Top of SELECTED TEXT
Not exactly. Things aren't so fine that one species of non-avian dinosaur butterflies away the Cenozoic's mammal/bird diversity, including humanity (no matter how badass Tyrannosaurus was, which is to say extremely.) Basically, the seeds of the Mesozoic are already in place before the PTB, and it's going to be pretty hard (outside of the scope of this POD) to avert the broad strokes of OTL. And a key part of archosaur success was their upright stance; they were doing well before they discovered it, but once they did they had a huge leg up on synapsids (no pun intended; there's also some speculation about glands and urea vs. uric acid, but that's another story.) So dinosaurs would have likely still become the dominant (large) land animals by lifehacking around Carrier's constant, as OTL ([insert speculation about metabolisms here].) Synapsids will respond by producing mammals (as they did OTL,) though with more synapsid diversity to play with, we could see an early synapsid return to the ocean (hey, the ichthyosaurs were doing it.) THAT would be nifty.

It would be NIFTY-and likely. You are right to point out that yes, dinosaur dominence is almost certain, but its worth noting that the synapsids will still hold a huge hold in the world-after all, if one species holds 95% of all large land animal population, its pretty clear that that it will be hugely succesful-especally without a mass extinction and will be difficult to replace. Yes the Archosaurs are destined to outcompete them, but the lystrosaur or placerias will be able to evolve a wider range of ancestors and continue to dominate the land scape for some time. So mammals may be able to develop and dominate sooner then OTL.

As the ocean, the Ichthyosaur and plesiosaur only really come the forfront of because the ocean ecosystem and all the previous lines of animals that dominated it had been wiped out-up to 99%. So the synapsids may well be able to occupy thoes niches, therefore, the changes will be more massive then you, me-anyone could really predict. Lets just say that our world would be unrecognisable.
Bottom of SELECTED TEXT
TASK SET
(1) Answer these questions using the discussion of dinosaurs and synapsids:
(a) Which trait is called a key part of archosaur success?
(b) What percentage of all large land animal population is given for one species?
(c) Up to what share of the previous lines of ocean animals had been wiped out?
(2) Decide whether each statement agrees with the discussion of dinosaurs and synapsids, and quote the words that settle it:
(a) Tyrannosaurus is described as extremely badass.
(b) The synapsids are said to be destined to outcompete the archosaurs.
(c) Mammals are expected to develop and dominate later than OTL.
Top of ENTRIES SHOWN
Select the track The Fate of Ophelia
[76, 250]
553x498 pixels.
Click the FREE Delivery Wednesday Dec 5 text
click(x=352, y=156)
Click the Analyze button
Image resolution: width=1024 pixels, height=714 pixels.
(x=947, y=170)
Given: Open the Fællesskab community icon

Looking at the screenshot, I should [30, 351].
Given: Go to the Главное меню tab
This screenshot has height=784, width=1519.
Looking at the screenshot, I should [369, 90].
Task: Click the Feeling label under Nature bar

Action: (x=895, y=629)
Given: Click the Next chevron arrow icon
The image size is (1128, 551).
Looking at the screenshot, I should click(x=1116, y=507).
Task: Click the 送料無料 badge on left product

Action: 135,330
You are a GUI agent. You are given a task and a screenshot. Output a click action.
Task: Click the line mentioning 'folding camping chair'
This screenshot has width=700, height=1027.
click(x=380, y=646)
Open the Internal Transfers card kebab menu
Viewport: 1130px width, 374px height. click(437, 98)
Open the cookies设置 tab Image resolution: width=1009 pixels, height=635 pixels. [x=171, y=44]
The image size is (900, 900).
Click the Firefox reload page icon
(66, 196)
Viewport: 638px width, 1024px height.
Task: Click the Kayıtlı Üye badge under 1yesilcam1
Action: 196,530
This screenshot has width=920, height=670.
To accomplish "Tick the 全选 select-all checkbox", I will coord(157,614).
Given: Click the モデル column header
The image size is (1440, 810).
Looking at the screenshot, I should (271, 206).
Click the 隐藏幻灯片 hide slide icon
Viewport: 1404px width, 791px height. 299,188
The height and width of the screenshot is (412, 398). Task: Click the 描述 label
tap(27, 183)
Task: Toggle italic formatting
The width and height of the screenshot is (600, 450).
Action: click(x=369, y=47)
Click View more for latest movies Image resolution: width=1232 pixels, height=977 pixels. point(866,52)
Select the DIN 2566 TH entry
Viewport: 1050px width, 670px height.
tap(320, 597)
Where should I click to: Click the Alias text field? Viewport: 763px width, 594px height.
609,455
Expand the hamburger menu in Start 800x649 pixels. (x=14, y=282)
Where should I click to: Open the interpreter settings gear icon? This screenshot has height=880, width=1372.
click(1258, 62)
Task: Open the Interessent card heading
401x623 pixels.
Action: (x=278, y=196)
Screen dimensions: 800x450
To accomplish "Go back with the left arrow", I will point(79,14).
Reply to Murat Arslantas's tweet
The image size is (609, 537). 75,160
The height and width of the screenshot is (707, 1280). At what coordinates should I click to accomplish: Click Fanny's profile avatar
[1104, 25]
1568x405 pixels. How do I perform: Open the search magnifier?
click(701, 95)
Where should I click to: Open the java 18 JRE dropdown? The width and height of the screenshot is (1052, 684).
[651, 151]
Bottom of ENTRIES SHOWN
ANSWERS PER TASK
(1)
(a) Their upright stance.
(b) 95%.
(c) Up to 99%.

(2)
(a) Yes: "no matter how badass Tyrannosaurus was, which is to say extremely."
(b) No: "Yes the Archosaurs are destined to outcompete them"
(c) No: "So mammals may be able to develop and dominate sooner then OTL."